Marketing Funnel Analysis 

# Load marketing data  
data(jjriverplot_marketing_data)

# Customer journey through marketing funnel
marketing_funnel <- jjriverplot(
  data = jjriverplot_marketing_data,
  strata = c("awareness", "interest", "consideration", 
             "purchase", "loyalty"),
  weight = "purchase_value",
  plotType = "sankey",
  fillType = "last",
  showCounts = TRUE,
  mytitle = "Customer Journey Analysis",
  xtitle = "Funnel Stage",
  ytitle = "Customer Value ($)"
)

# This shows:
# - Conversion rates between stages
# - Value-weighted customer flows
# - Drop-off points in the funnel

Multi-Site Quality Control 

# Analyze treatment consistency across hospital centers
site_analysis <- jjriverplot(
  data = jjriverplot_test_data_long,
  time = "timepoint",
  strata = "treatment_response",
  plotType = "alluvial",
  fillType = "first",
  mytitle = "Treatment Response Patterns Across All Sites"
)

# Compare specific high-performing vs low-performing sites
high_performing_sites <- c("Center_A", "Center_B")
site_subset <- jjriverplot_test_data_long[
  jjriverplot_test_data_long$hospital_center %in% high_performing_sites, ]

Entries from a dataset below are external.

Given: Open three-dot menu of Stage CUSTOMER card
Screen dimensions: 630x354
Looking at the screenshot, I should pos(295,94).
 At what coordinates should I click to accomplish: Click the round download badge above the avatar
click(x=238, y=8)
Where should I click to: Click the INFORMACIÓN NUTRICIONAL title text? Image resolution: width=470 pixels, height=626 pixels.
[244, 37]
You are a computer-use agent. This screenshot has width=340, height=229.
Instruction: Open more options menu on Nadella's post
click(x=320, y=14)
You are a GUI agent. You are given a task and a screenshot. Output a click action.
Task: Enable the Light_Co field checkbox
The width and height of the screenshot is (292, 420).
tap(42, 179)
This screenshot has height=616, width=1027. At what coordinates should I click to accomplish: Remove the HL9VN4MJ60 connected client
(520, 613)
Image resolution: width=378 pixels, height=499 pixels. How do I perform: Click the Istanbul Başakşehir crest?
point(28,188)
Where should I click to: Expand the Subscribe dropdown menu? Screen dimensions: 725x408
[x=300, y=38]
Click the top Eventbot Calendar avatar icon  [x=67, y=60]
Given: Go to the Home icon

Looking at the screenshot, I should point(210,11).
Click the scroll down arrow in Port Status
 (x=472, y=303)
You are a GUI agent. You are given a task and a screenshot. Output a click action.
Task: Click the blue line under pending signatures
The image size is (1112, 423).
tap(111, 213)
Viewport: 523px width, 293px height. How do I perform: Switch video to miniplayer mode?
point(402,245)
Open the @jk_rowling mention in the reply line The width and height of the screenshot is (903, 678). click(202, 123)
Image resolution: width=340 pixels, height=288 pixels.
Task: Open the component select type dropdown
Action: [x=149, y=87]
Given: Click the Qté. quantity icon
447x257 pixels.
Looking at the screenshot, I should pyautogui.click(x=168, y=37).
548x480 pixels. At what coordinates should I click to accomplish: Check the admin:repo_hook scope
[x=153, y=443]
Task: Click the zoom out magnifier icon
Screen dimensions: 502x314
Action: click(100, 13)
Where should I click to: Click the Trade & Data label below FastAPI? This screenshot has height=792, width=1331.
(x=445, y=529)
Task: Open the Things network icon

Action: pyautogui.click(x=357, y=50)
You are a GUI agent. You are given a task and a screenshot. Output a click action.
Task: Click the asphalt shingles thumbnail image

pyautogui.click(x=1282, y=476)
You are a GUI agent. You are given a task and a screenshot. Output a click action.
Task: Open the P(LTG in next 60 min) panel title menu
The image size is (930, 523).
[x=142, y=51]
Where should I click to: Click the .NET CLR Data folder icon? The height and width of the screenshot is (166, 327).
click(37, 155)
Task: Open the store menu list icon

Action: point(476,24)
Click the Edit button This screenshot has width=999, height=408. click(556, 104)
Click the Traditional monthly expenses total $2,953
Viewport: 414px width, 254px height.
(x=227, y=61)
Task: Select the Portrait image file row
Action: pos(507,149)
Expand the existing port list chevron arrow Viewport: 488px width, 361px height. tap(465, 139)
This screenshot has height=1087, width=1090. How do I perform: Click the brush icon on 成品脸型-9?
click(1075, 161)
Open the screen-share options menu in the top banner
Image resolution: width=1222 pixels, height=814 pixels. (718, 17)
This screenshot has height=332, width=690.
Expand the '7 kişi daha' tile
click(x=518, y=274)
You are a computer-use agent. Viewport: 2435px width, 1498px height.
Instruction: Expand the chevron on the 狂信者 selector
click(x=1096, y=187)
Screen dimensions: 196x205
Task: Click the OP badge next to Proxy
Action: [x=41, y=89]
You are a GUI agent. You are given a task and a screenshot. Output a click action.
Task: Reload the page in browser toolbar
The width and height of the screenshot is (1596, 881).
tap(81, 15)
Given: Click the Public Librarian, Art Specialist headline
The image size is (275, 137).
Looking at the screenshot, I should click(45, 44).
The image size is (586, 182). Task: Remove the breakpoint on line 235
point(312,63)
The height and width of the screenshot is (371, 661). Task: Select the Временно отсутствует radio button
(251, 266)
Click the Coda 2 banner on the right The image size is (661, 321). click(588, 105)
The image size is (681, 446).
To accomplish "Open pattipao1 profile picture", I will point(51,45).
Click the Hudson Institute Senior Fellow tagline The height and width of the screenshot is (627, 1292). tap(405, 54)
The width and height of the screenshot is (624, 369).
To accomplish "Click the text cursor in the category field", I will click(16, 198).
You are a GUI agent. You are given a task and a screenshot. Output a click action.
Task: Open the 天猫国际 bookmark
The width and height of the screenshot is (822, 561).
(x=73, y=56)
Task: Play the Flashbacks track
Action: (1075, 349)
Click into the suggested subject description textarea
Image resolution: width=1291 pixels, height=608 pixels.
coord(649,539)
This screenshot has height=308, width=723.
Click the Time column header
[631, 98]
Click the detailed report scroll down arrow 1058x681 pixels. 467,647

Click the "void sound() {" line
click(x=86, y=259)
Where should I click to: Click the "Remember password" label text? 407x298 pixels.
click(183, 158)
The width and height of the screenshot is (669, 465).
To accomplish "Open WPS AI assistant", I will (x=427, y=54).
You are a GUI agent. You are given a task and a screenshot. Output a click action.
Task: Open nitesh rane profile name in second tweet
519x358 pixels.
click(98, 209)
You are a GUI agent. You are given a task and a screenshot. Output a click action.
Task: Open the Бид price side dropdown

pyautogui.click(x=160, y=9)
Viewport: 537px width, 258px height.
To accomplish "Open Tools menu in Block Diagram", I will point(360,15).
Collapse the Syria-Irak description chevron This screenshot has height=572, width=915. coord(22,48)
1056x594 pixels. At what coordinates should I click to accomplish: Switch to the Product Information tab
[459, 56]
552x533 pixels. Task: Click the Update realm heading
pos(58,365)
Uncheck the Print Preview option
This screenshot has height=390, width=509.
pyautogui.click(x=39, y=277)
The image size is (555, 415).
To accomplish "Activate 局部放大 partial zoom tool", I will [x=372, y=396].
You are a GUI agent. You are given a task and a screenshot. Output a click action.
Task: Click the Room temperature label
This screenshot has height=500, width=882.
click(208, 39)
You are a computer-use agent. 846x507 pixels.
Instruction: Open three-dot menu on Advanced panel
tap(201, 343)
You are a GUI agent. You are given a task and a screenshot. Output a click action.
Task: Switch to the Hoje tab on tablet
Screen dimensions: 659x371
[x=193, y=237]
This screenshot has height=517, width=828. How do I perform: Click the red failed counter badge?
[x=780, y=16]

site_comparison <- jjriverplot(
  data = site_subset,
  time = "timepoint",
  strata = "treatment_response",
  weight = "treatment_cost",
  plotType = "alluvial",
  mytitle = "High-Performing Sites: Treatment Pathways"
)

Data Requirements

Data Formats

Long Format (Longitudinal Data) 

# Structure for longitudinal river plots
# Required columns:
# - time: factor with ordered levels (e.g., "Baseline", "Month_3", "Month_6")
# - strata: factor with category levels (e.g., "Complete_Response", "Partial_Response")
# - Optional: weight (numeric), id (factor)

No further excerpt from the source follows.